Task to carry out: Rewrite the records below, putting "Prompt:" wherever "Given:" appears and leaving everything else untouched.
******
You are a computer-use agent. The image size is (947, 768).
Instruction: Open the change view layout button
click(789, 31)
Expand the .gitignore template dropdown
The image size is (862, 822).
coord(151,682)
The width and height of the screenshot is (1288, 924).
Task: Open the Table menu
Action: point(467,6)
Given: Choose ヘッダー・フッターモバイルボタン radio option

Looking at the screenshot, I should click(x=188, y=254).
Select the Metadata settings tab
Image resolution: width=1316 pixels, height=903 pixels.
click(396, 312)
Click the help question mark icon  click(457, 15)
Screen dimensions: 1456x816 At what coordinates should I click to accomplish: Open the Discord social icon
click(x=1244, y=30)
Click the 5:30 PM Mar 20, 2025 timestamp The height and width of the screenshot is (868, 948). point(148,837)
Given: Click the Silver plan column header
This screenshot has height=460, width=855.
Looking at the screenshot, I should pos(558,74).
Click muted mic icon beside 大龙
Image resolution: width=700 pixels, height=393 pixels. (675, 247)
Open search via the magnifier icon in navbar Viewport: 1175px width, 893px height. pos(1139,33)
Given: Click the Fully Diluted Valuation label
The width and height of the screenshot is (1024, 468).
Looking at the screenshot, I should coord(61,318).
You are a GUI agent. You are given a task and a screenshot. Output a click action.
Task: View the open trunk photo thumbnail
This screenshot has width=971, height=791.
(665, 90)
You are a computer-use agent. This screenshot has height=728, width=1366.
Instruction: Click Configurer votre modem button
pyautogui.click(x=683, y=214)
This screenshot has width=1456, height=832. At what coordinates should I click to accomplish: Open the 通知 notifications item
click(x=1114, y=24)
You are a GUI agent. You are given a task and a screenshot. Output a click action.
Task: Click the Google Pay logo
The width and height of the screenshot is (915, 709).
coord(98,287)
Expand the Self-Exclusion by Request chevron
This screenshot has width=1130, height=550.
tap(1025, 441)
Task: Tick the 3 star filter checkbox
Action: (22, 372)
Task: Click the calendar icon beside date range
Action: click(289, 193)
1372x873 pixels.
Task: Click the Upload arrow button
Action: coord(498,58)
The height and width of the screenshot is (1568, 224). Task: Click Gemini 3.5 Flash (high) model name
******
Output:
You are a computer-use agent. The image size is (947, 768).
Instruction: Open the change view layout button
click(789, 31)
Expand the .gitignore template dropdown
The image size is (862, 822).
coord(151,682)
The width and height of the screenshot is (1288, 924).
Task: Open the Table menu
Action: point(467,6)
Prompt: Choose ヘッダー・フッターモバイルボタン radio option

Looking at the screenshot, I should click(x=188, y=254).
Select the Metadata settings tab
Image resolution: width=1316 pixels, height=903 pixels.
click(396, 312)
Click the help question mark icon  click(457, 15)
Screen dimensions: 1456x816 At what coordinates should I click to accomplish: Open the Discord social icon
click(x=1244, y=30)
Click the 5:30 PM Mar 20, 2025 timestamp The height and width of the screenshot is (868, 948). point(148,837)
Prompt: Click the Silver plan column header
This screenshot has height=460, width=855.
Looking at the screenshot, I should pos(558,74).
Click muted mic icon beside 大龙
Image resolution: width=700 pixels, height=393 pixels. (675, 247)
Open search via the magnifier icon in navbar Viewport: 1175px width, 893px height. pos(1139,33)
Prompt: Click the Fully Diluted Valuation label
The width and height of the screenshot is (1024, 468).
Looking at the screenshot, I should coord(61,318).
You are a GUI agent. You are given a task and a screenshot. Output a click action.
Task: View the open trunk photo thumbnail
This screenshot has width=971, height=791.
(665, 90)
You are a computer-use agent. This screenshot has height=728, width=1366.
Instruction: Click Configurer votre modem button
pyautogui.click(x=683, y=214)
This screenshot has width=1456, height=832. At what coordinates should I click to accomplish: Open the 通知 notifications item
click(x=1114, y=24)
You are a GUI agent. You are given a task and a screenshot. Output a click action.
Task: Click the Google Pay logo
The width and height of the screenshot is (915, 709).
coord(98,287)
Expand the Self-Exclusion by Request chevron
This screenshot has width=1130, height=550.
tap(1025, 441)
Task: Tick the 3 star filter checkbox
Action: (22, 372)
Task: Click the calendar icon beside date range
Action: click(289, 193)
1372x873 pixels.
Task: Click the Upload arrow button
Action: coord(498,58)
The height and width of the screenshot is (1568, 224). Task: Click Gemini 3.5 Flash (high) model name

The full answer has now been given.